When you copy the records, keep every word exact and leave the pictures out.
==============================
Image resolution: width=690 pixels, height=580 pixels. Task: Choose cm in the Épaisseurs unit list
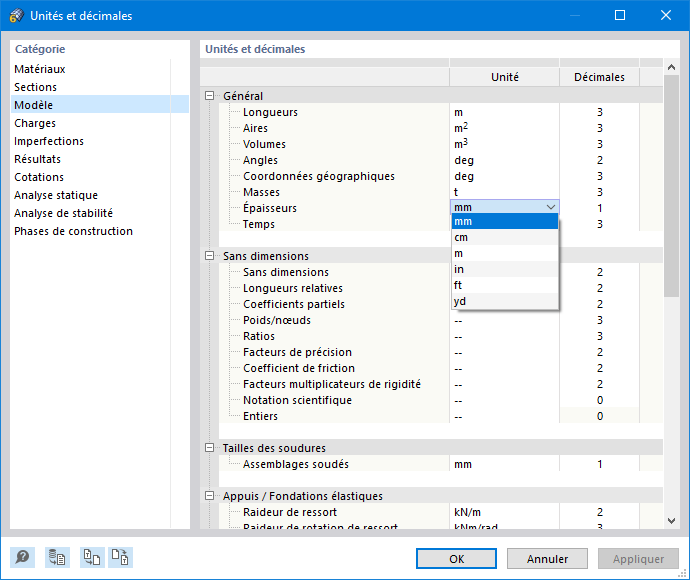coord(461,238)
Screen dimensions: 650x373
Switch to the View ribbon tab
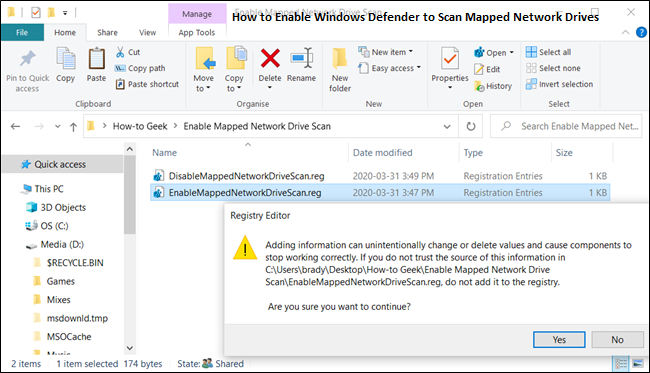point(148,32)
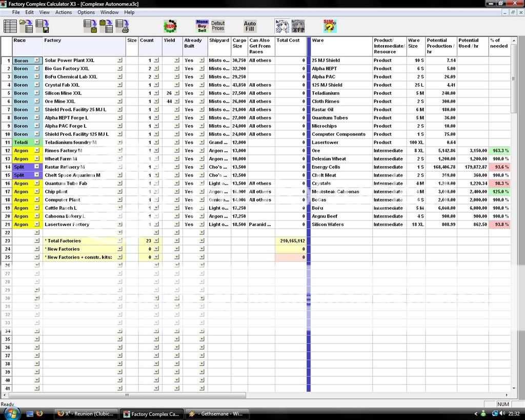
Task: Open Count dropdown for Bio Gas Factory
Action: tap(156, 69)
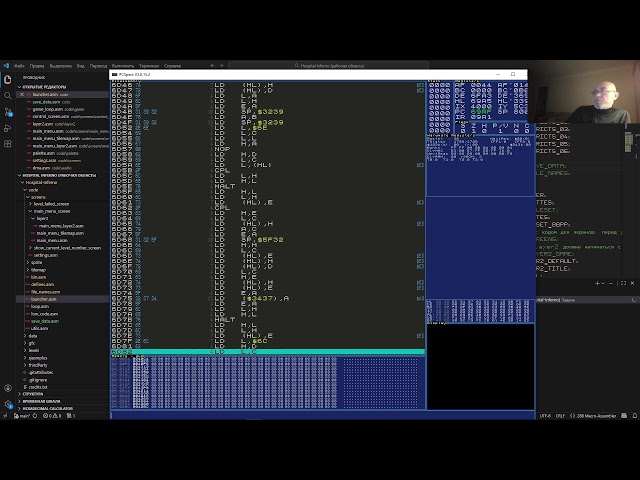Screen dimensions: 640x480
Task: Expand the data folder in explorer
Action: pyautogui.click(x=33, y=336)
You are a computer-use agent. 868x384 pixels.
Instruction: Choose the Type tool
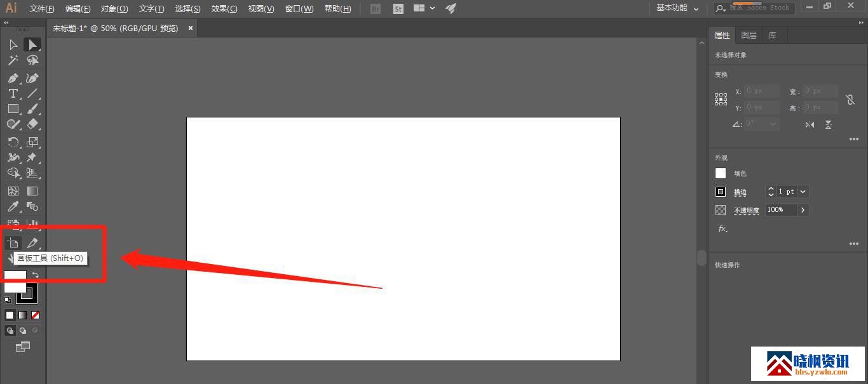point(13,93)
==============================
### Reply
Image resolution: width=690 pixels, height=580 pixels. Task: Choose cm in the Épaisseurs unit list
coord(461,238)
Screen dimensions: 650x373
Switch to the View ribbon tab
point(148,32)
Task: Open Count dropdown for Bio Gas Factory
Action: tap(156, 69)
Screen dimensions: 640x480
Task: Expand the data folder in explorer
Action: pyautogui.click(x=33, y=336)
You are a computer-use agent. 868x384 pixels.
Instruction: Choose the Type tool
point(13,93)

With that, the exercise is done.